• **What the task asks**: Can you reproduce word for word the lines in the entries below, from the one containing "You are a computer-use agent." through the one containing "[x=717, y=156]", both included, leaving the pictures out of your answer?

• **Records for this exercise**:
== == ==
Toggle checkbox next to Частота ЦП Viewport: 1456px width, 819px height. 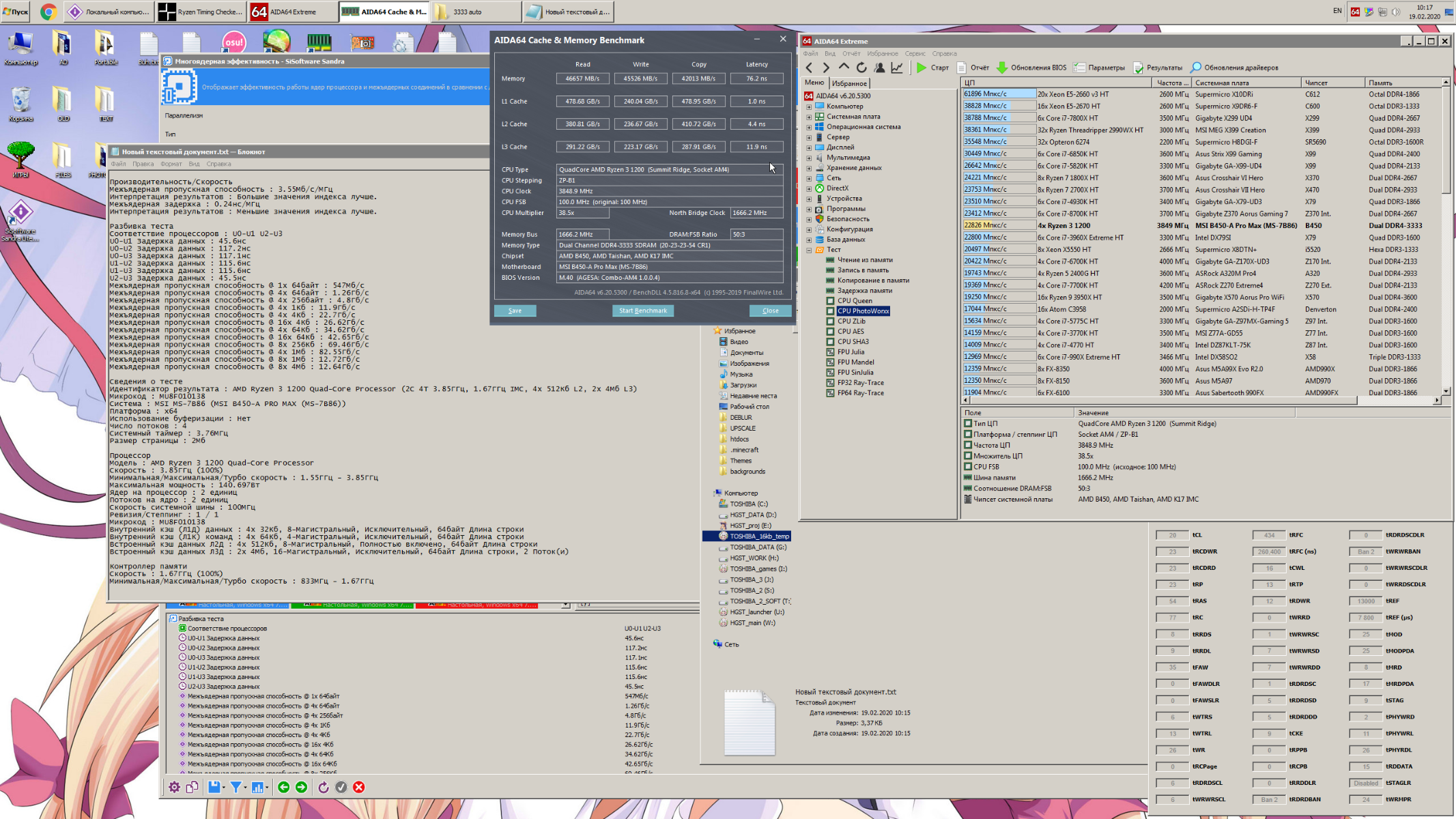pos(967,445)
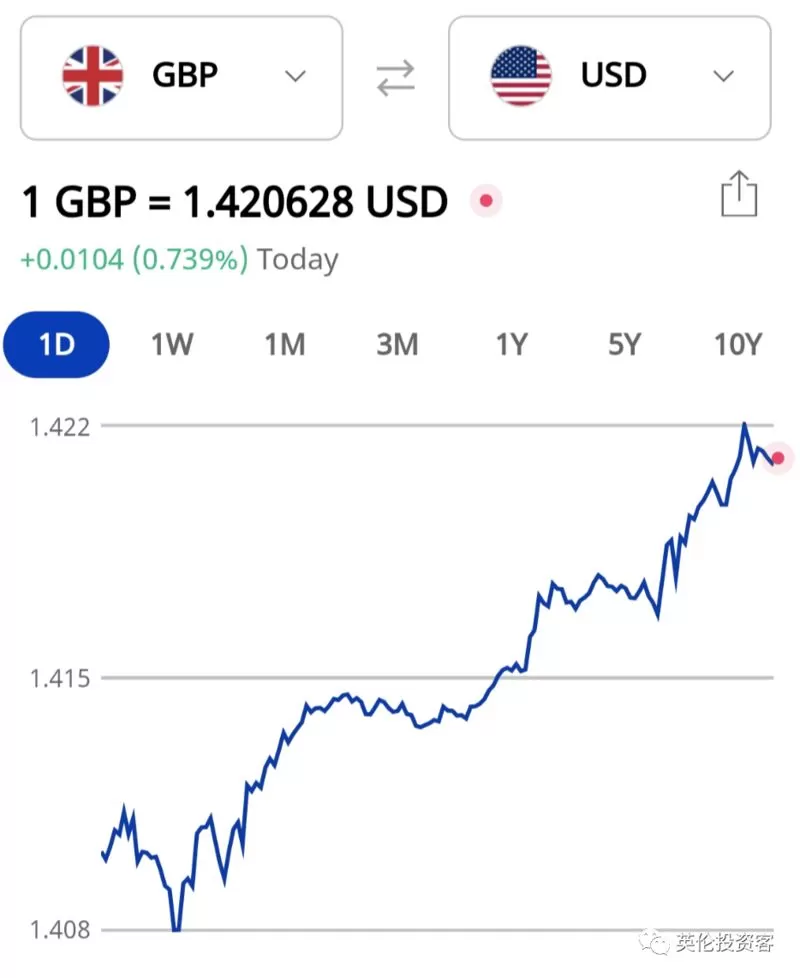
== == ==
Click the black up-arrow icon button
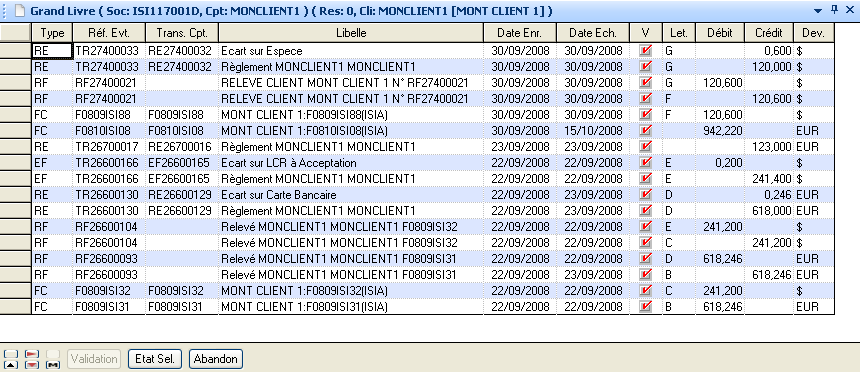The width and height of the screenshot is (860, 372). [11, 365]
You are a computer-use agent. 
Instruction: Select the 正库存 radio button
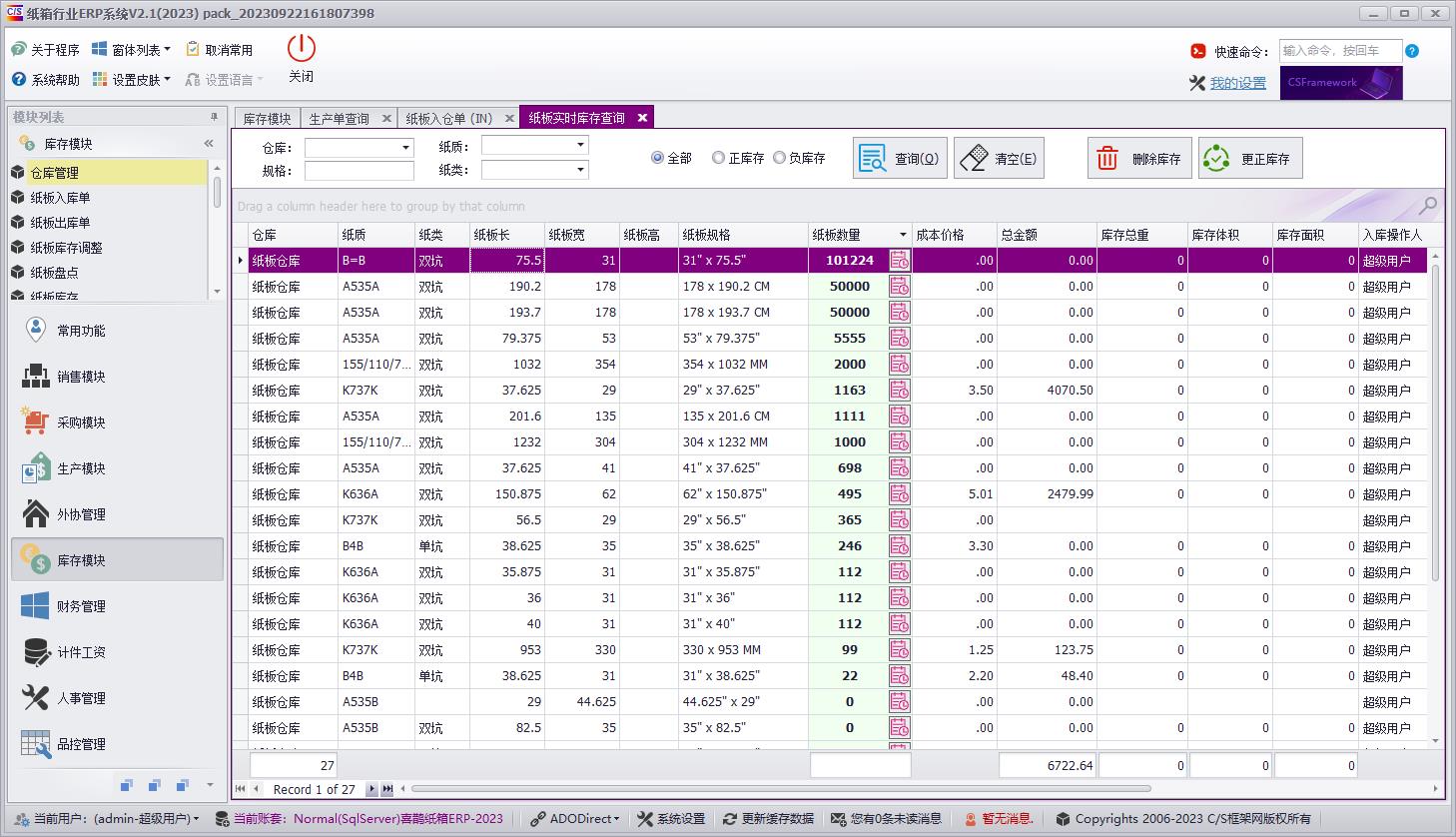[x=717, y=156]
== == ==
• **Written answer**:
You are a computer-use agent. 
Instruction: Select the 正库存 radio button
[x=717, y=156]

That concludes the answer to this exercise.